Seizure-related outcome after corticoamygdalohippocampectomy in patients with refractory temporal lobe epilepsy and mesial temporal sclerosis evaluated by magnetic resonance imaging alone.

Cukiert A1, Buratini JA, Machado E, Sousa A, Vieira J, Forster C, Argentoni M, Baldauf C.



The authors conducted a study to assess the efficacy of surgery in patients who underwent magnetic resonance (MR) imaging alone for localization of foci in temporal lobe epilepsy (TLE).
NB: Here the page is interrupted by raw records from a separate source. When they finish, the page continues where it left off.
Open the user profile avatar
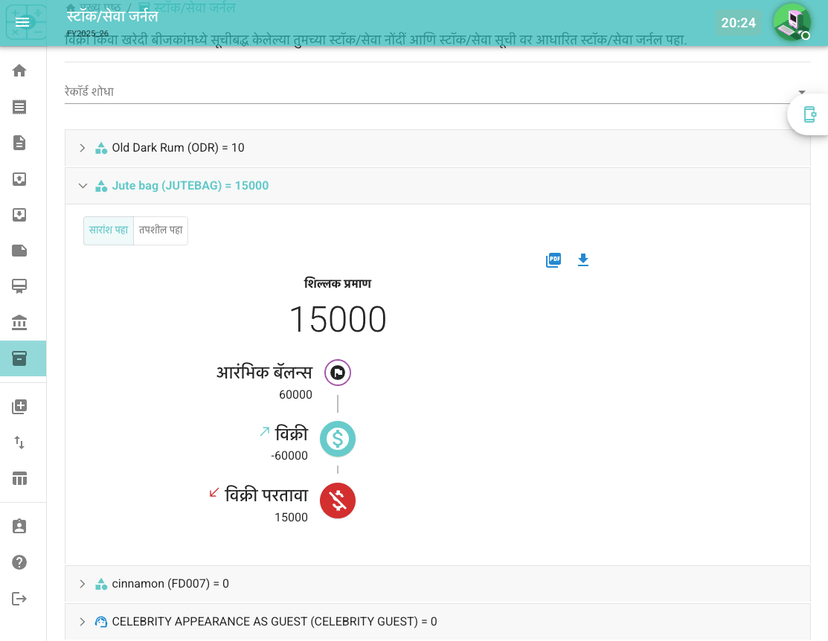828x641 pixels. pos(791,22)
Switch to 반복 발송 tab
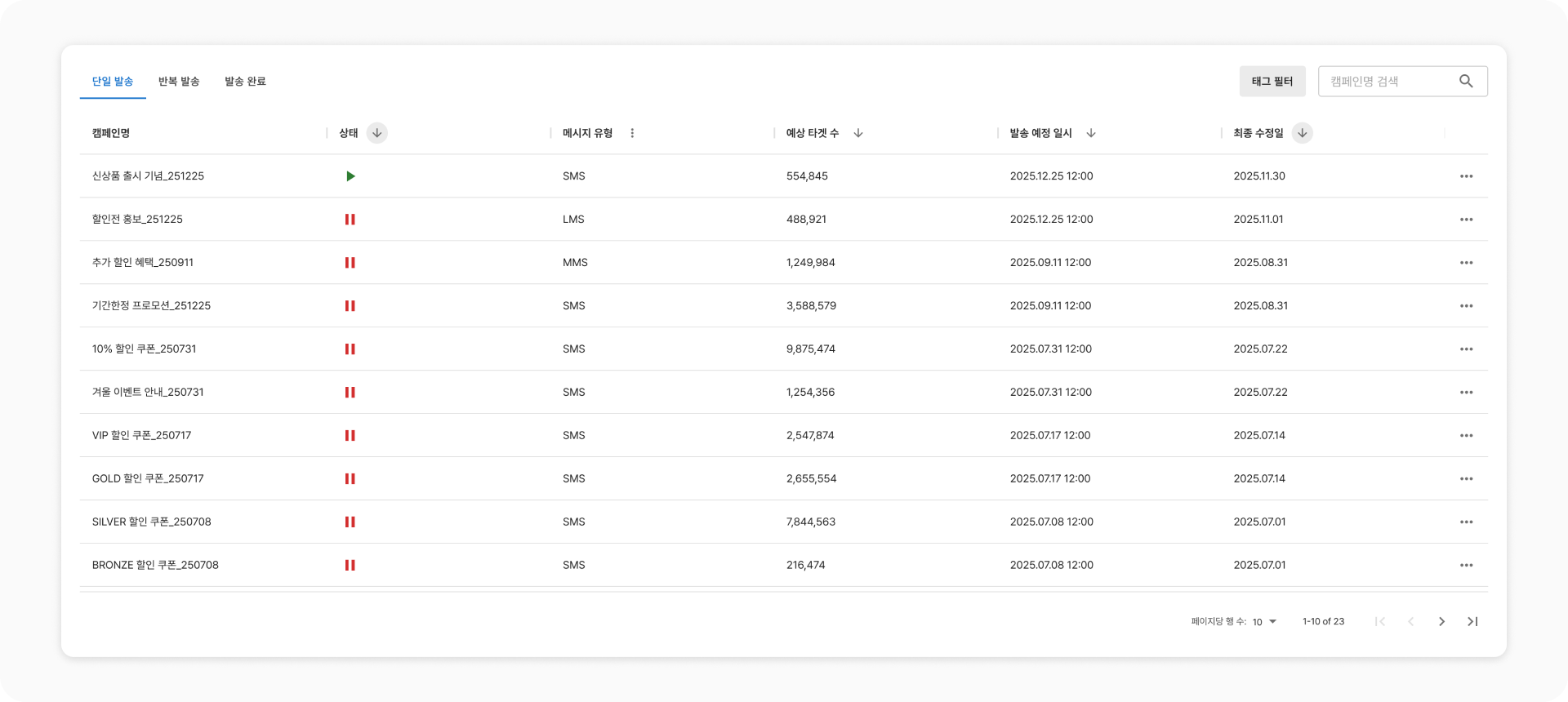 pos(179,82)
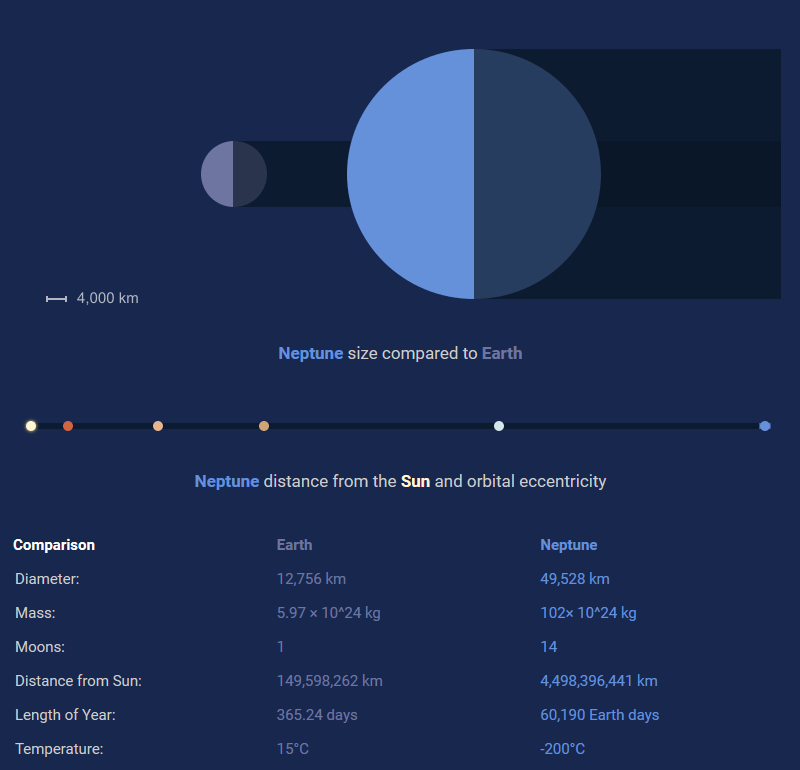This screenshot has width=800, height=770.
Task: Click the Jupiter dot on the distance line
Action: coord(158,426)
One hundred patients (43 men, 57 women) with a clinical diagnosis of TLE were prospectively studied (mean age 28 +/- 9 years [+/- standard deviation {SD}]). All patients underwent high-resolution MR imaging, and in all unilateral mesial temporal sclerosis (MTS) was diagnosed by visual inspection. All patients underwent interictal preoperative electroencephalography (EEG) and in 87 patients pre- and 1-year postoperative neuropsychological testing was performed. Both EEG and neuropsychological examinations were conducted in a blinded fashion, and these data were not taken into account during the surgery-related decision-making process. All patients underwent a corticoamygdalohippocampectomy at the side of the MTS. Surgery-related outcome was rated as Class I (seizure free or simple partial seizures only) or Class II (> or = 90% improvement). The follow-up period ranged from 18 to 48 months (mean 24 +/- 5 months [+/-SD]). No patient underwent prolonged video-EEG monitoring, Wada testing, positron emission tomography, or single-photon emission computerized tomography. In eighty-nine patients Class I results were achieved, and 11 Class II results were achieved postoperatively. There was no mortality in this series. Except for in two patients who underwent surgery in the dominant temporal lobe, there was no postoperatively cognitive decline. In these two patients verbal memory decline occurred, which was associated with posterior temporal cortical damage, demonstrated postoperatively on MR imaging. Twenty-five percent of the patients experienced improved memory function related to the nonoperated side, and 54% experienced a 10% gain in general intelligence quotient status.


In patients with clinically suspected TLE, MR imaging alone is able to localize temporal lobe foci correctly. Ruling out pseudoseizures remains the only indication for prolonged video-EEG recordings in this group of patients.